The prime minister is announcing Cabinet’s decision on possible changes to alert levels for Auckland, Northland and parts of Waikato. Rest of New Zealand stays stuck in level 2.
Covid 19 Response Minister Chris Hipkins and the Director-General of Health Dr Ashley Bloomfield will also be part of the live-streamed briefing.
Watch the live stream video:
The government will announce a new Covid protection framework on Friday for when the country is at a higher vaccination rate.
On Wednesday, Hipkins will provide up-to-date advice on schools reopening.
“We know that, in the future, we cannot ask people to live week by week not knowing when things will change,” Ardern says.
Ardern says it appears the people who travelled in Northland have not spread Covid-19 further
Northland will move to level 2 at 11.59pm on 19 October.
For Waikato, “the situation is different”.
“While the cases remain broadly linked, this linking is often occurring after the positive results are being returned.”
She says there is a need to act with caution in the Waikato after positive cases and wastewater testing came back positive.
There were 60 new community cases of Covid-19 announced today – 57 in Auckland and three in Waikato.
RNZ understands ministers were also due to consider a traffic light-like system New Zealand could move to once the population is highly vaccinated.

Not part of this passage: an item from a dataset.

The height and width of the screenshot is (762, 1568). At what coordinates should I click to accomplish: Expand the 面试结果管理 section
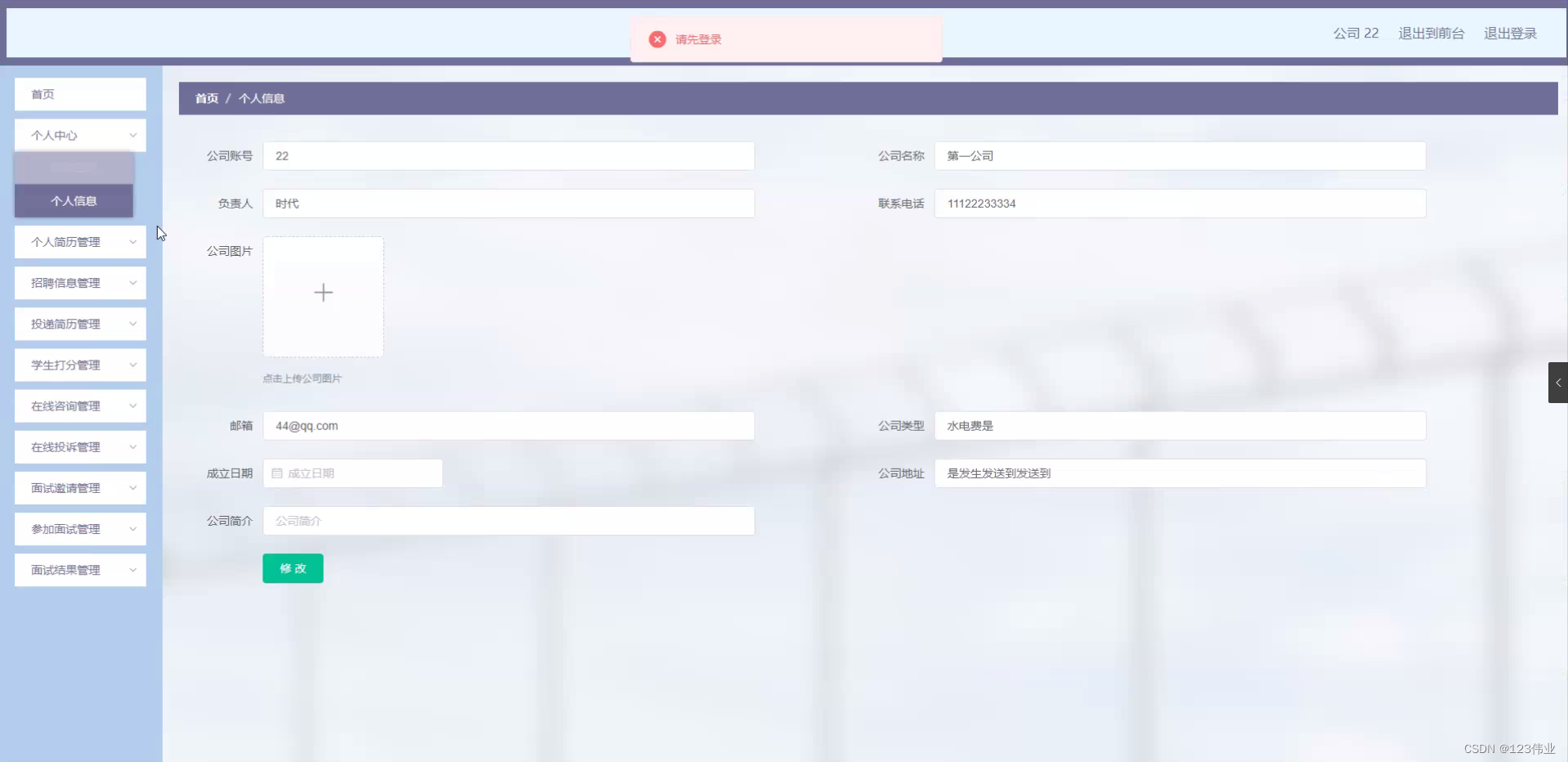pyautogui.click(x=79, y=570)
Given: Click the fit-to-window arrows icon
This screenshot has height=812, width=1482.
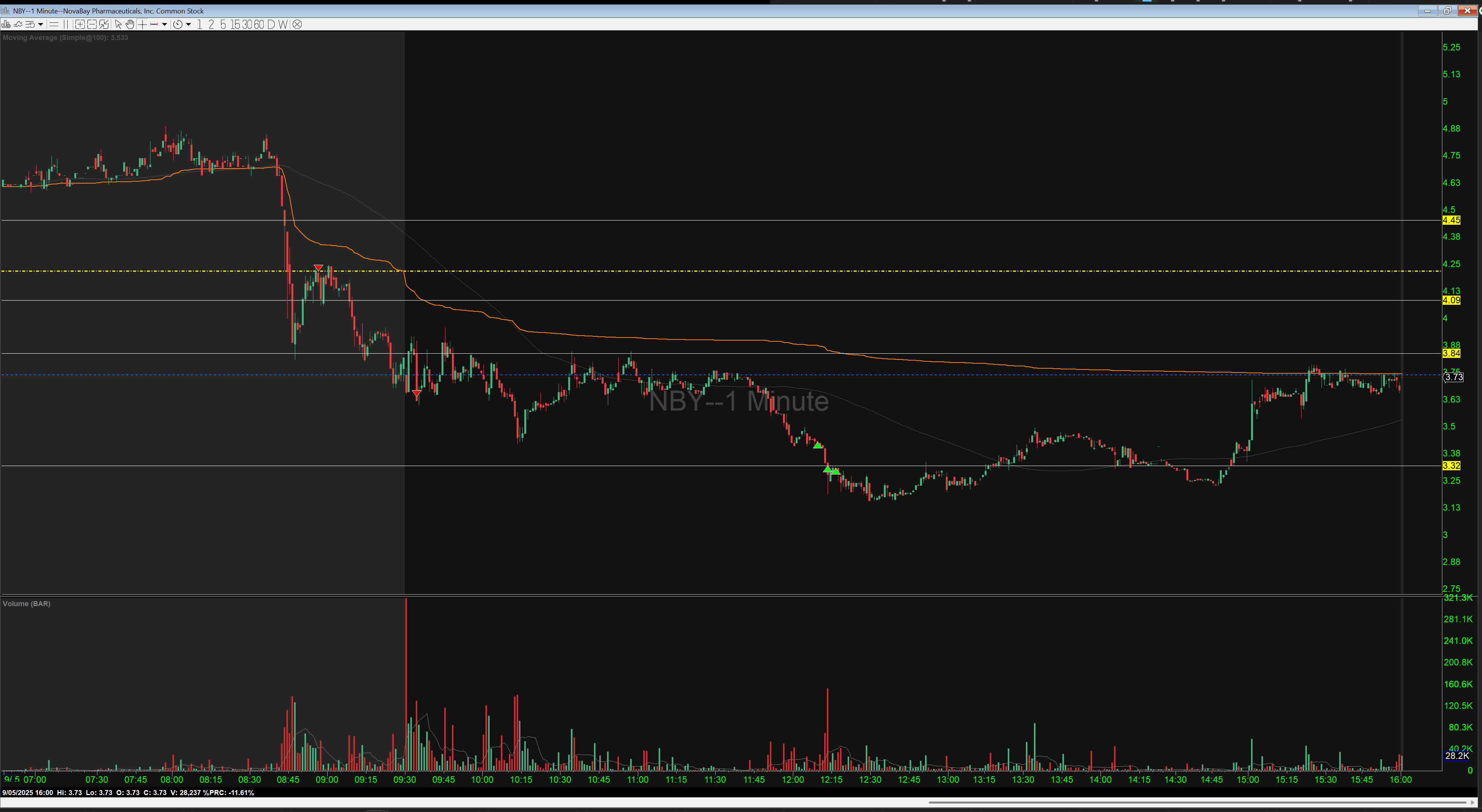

It could mark the next phase, away from using alert level restrictions, to a mix of protective measures in the event of outbreaks.
That could include mask use, gathering limits, social distancing, proof of vaccination and scanning.
It could be some months before it would be ready to be implemented.
The government’s repeatedly said high vaccination and testing rates will help towards easing restrictions.
National leader Judith Collins said that Ardern “must today tell the country the conditions and timeframe for ending the lockdown in Auckland and then she needs to get up there and see for herself the fallout from nine weeks of lockdown”.
If it was true restrictions in Auckland wouldn’t be eased until there was 90 percent double vaccination, which could take another month, the prime minister “must say so today and give Aucklanders and the rest of the country some certainty”, she said.